Noch bis zu vier Wochen warten auf die Olympia-Entscheidung – für den Deutschen Olympischen Sportbund ist das inzwischen nicht mehr vorstellbar. Der DOSB hätte vom Internationalen Olympischen Komitee erwartet, sich jetzt zu einer Verlegung der Spiele durchzuringen – auf Sommer nächsten Jahres. So formulierte es DOSB-Chef Alfons Hörmann.
Anti-Doping-Strukturen aufgebrochen
Eine solche Verschiebung forderte auch Speerwurf-Olympiasieger Thomas Röhler im ZDF: "Wir Athleten – international kann ich da sprechen für die Leichtathletik – sind der Meinung, dass 2021 aktuell die meiste Sicherheit bietet. Olympische Spiele sind das größte Fest und da wollen wir die optimale Leistung unter fairen Bedingungen haben. Die sind aus meiner Sicht gar nicht mehr gegeben, da Athleten am Strand trainieren, gar nicht mehr trainieren oder auch Anti-Doping-Strukturen bisweilen schon aufgebrochen sind, weil durch Quarantäne gar nicht mehr ordentlich getestet werden kann."
Das IOC schreibt in seiner Mitteilung, es prüfe Szenarien, den Starttermin der Sommerspiele zu ändern. Wie diese Szenarien aussehen und um welche Alternativ-Termine es darin geht, schreibt es nicht. Nur so viel: Eine Absage Olympia stehe nicht zur Debatte.
Freitag findet kritisiert IOC für "Hinhaltetaktik" und "Führungsversagen"
"Ich finde die Entscheidung respektlos gegenüber den Athletinnen und Athleten", sagt die Vorsitzende des Sportausschusses im Bundestag, Dagmar Freitag. Im Interview mit dem Hessischen Rundfunk spricht sich auch die SPD-Politikerin für eine Verschiebung der Sommerspiele auf 2021 aus: "Das halte ich für machbar, nach jetzigem Stand jedenfalls. Aber diese Hinhaltetaktik des IOC, die produziert einen massiven Vertrauensverlust und zeigt auch ein eklatantes Führungsversagen. Und dem IOC muss klar sein: Wer nicht selbst entscheidet, über den wird entschieden."
Von der CDU-Fraktion im Bundestag heißt es: Olympia als weltweit größtes Sportereignis und globale Bemühungen, den Corona-Virus einzudämmen – das passe nicht zusammen. Daher plädiert auch die CDU-Fraktion für eine Verlegung auf Sommer 2021 – "frühestens", wie ihr sportpolitischer Sprecher Eberhard Gienger schreibt. Er fordert eine schnelle Entscheidung.

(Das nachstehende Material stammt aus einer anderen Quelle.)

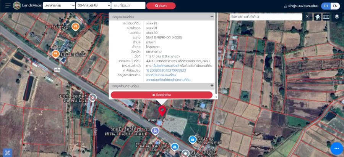Open the blue more-options bubble
Screen dimensions: 344x157
[x=336, y=148]
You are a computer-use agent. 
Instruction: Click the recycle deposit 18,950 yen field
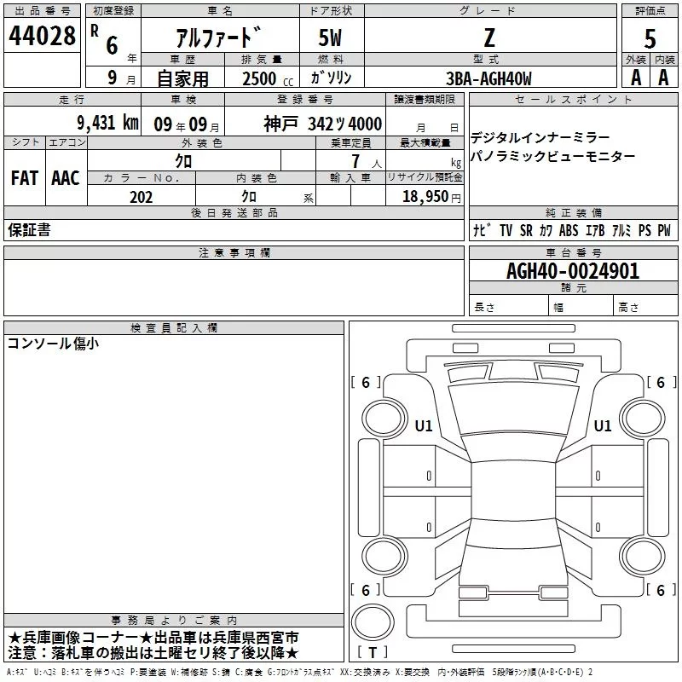tap(425, 196)
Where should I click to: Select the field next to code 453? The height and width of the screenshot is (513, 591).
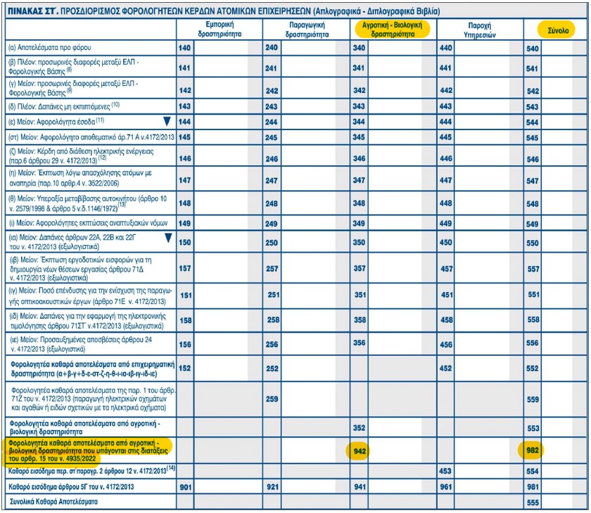click(x=481, y=471)
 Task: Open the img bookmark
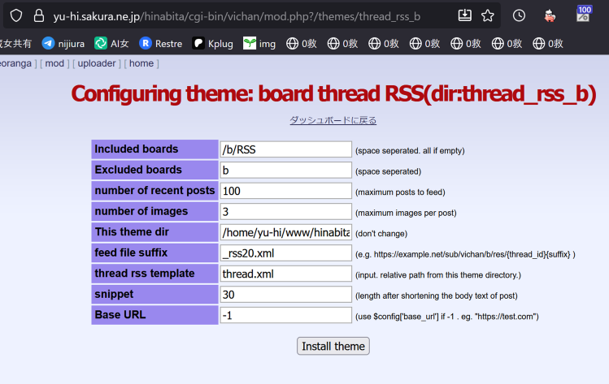point(259,43)
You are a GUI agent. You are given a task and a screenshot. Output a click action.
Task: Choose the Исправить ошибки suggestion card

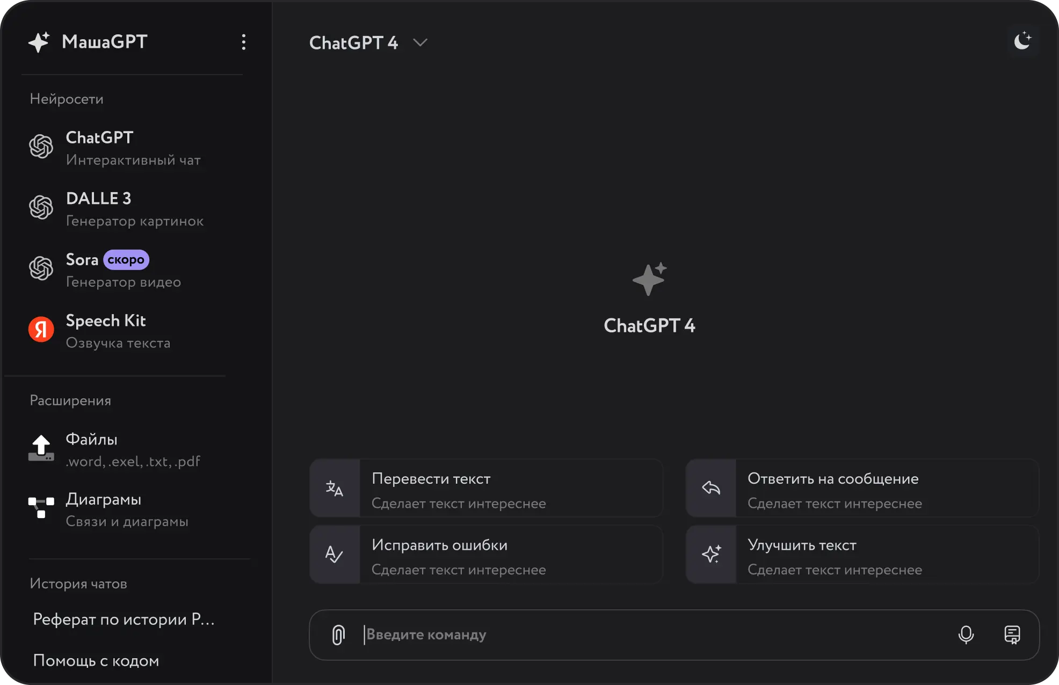tap(487, 555)
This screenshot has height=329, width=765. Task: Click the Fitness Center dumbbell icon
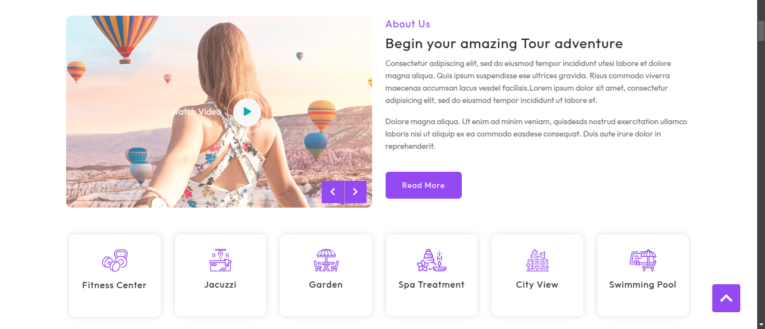point(115,261)
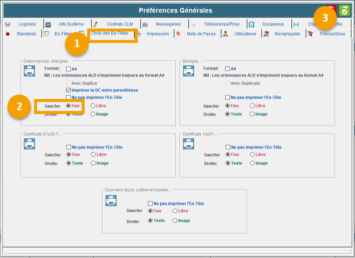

Gastgeberland Japan hält Verschiebung nun doch für möglich
Eine möglicherweise entscheidende Wendung hat sich im olympischen Gastgeberland vollzogen: in Japan. Dort hatte Premierminister Abe bisher ebenso eisern am geplanten Olympia-Termin festgehalten wie das IOC. Mittlerweile hält er eine Verschiebung für möglich: "Wenn es schwierig ist, die Olympischen Spiele vollständig stattfinden zu lassen, dann müssen wir mit Blick vor allem auf die Interessen und die Gesundheit der Sportler entscheiden."
24. Juli 2020 bis 9. August. Dass dieser Termin für das Internationale Olympische Komitee noch zu halten sein wird, ist kaum vorstellbar. Der Druck, die Sommerspiele in Tokio zu verschieben, wird größer. Und die ohnehin schon raren Stimmen wie die von Ringer-Weltmeister Frank Stäbler werden noch seltener. Er äußert Verständnis für die Vier-Wochen-Frist des IOC: So lange die geplante Austragung im Bereich des Möglichen liege, müsse man sie in Betracht ziehen. Allerdings sagt Stäbler selbst, dass da wohl der Wunsche Vater des Gedanken sei.